Chloride-Mediated Peroxide-Free Photochemical Oxidation of Proteins (PPOP) in Mass Spectrometry-Based Structural Analysis

Ultraviolet (UV) laser photolysis of hydrogen peroxide (H2O2) for the in situ generation of hydroxyl radicals (•OH) is a widely utilized strategy in the oxidation footprinting of native proteins and mass spectrometry (MS)-based structural analysis. However, it remains challenging to realize peroxide-free photochemical oxidation footprinting. Herein, we describe the footprinting of native proteins by chloride-mediated peroxide-free photochemical oxidation of proteins (PPOP). The protein samples are prepared within biocompatible phosphate-buffered saline (PBS) containing 10 mM Gln as radical scavengers and oxidized in a capillary flow reactor directly under a single-pulse (10 ns) irradiation of a 193 nm ArF UV laser.

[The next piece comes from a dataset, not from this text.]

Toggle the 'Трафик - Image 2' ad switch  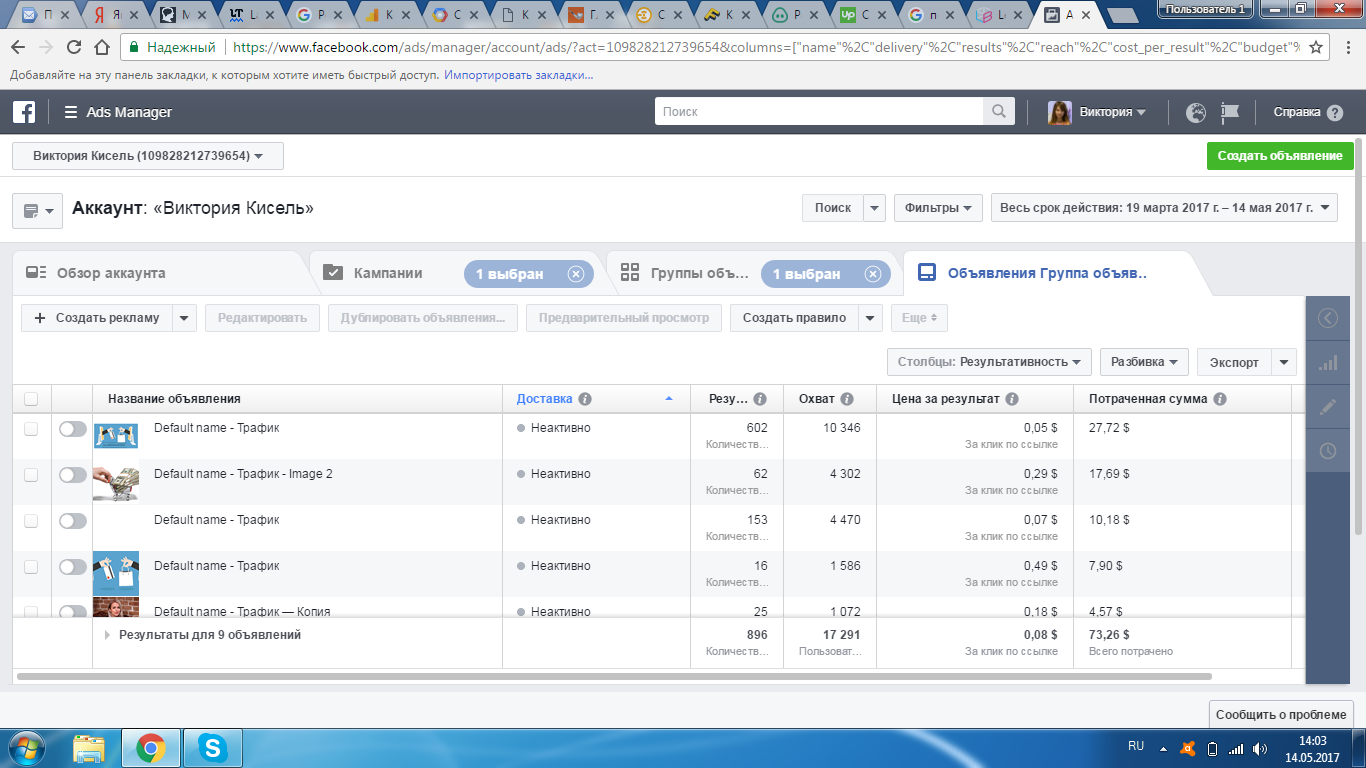pos(73,475)
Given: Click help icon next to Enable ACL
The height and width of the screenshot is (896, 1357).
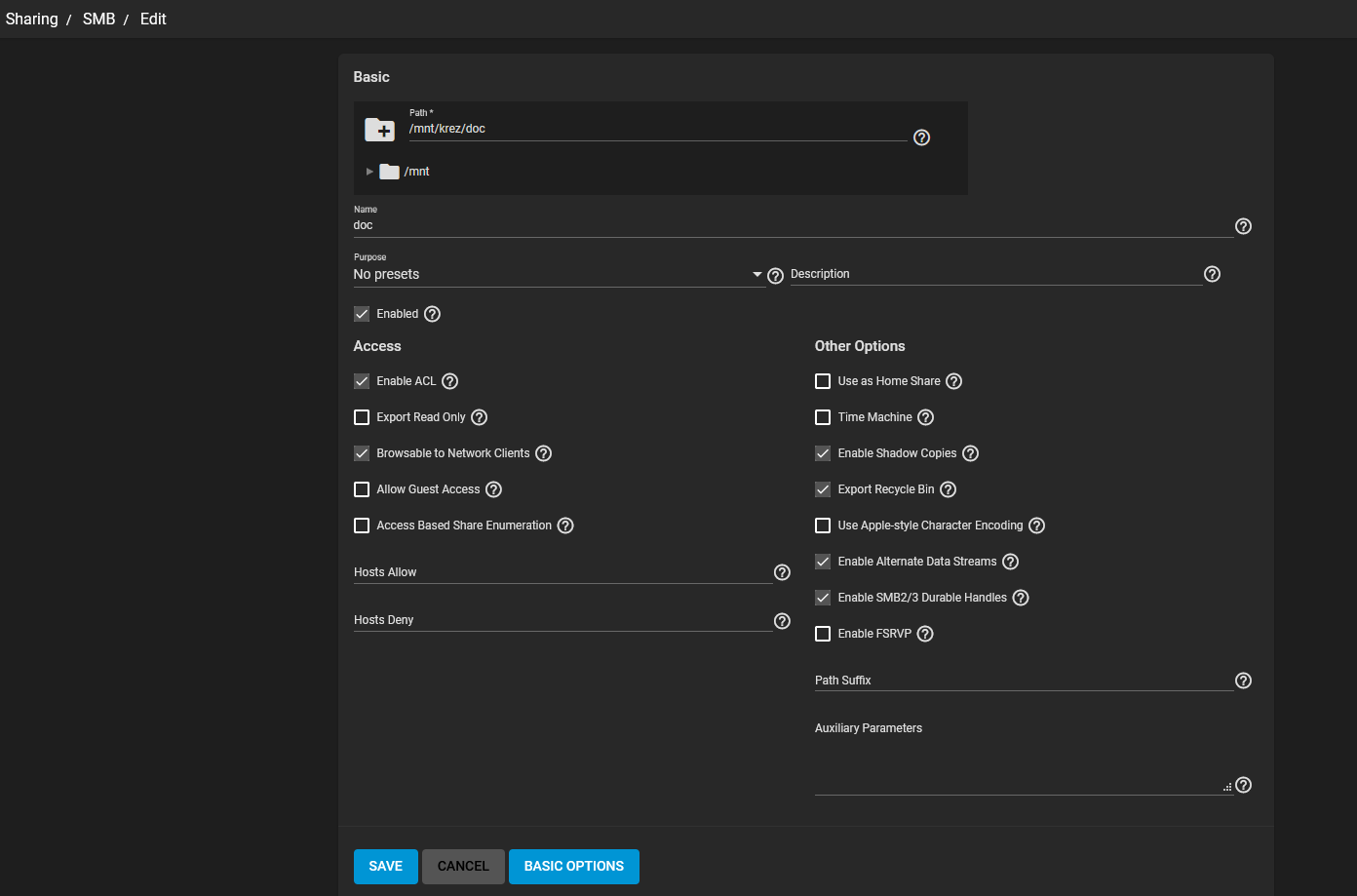Looking at the screenshot, I should [449, 381].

The main oxidized protein residues are CMYWFHLI. We demonstrate that the PPOP-MS strategy is highly sensitive to the protein high-order structures and can be applied to monitor the protein–drug interfaces, which provides a promising footprinting alternative for protein structure–function explorations.

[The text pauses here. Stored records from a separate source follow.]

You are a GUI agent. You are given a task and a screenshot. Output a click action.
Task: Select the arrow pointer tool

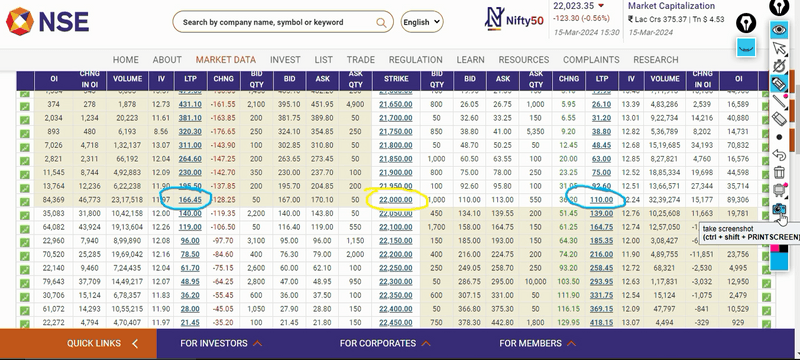tap(779, 48)
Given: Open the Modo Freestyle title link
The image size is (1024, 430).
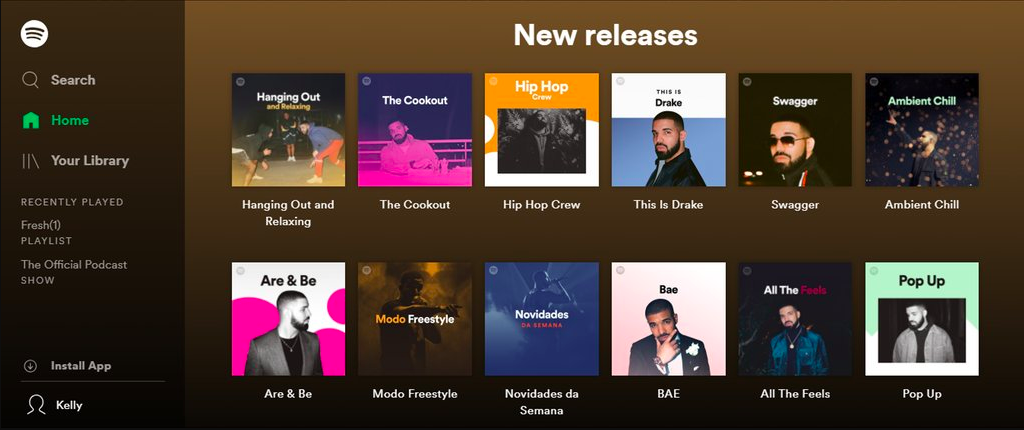Looking at the screenshot, I should [x=415, y=394].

紫外线（UV）激光光解过氧化氢（H₂O₂）以原位生成羟基自由基（•OH），是天然蛋白质氧化足迹法与基于质谱（MS）的结构分析领域中广泛应用的策略。然而，实现无过氧化氢的光化学氧化足迹法仍颇具挑战。在此，我们报道了一种基于氯离子介导的无过氧化氢蛋白质光化学氧化（PPOP）的天然蛋白质足迹法。蛋白质样品于含10 mM谷氨酰胺（Gln，自由基清除剂）的生物相容性磷酸盐缓冲液（PBS）中制备，并在毛细管流动反应器中，直接经受193 nm ArF紫外激光的单脉冲（10 ns）辐照实现氧化。主要被氧化的蛋白质残基为CMYWFHLI。我们证实，PPOP-MS策略对蛋白质高级结构具有极高敏感性，可用于监测蛋白质-药物相互作用界面，为蛋白质结构-功能探索提供了一种极具潜力的足迹法替代方案。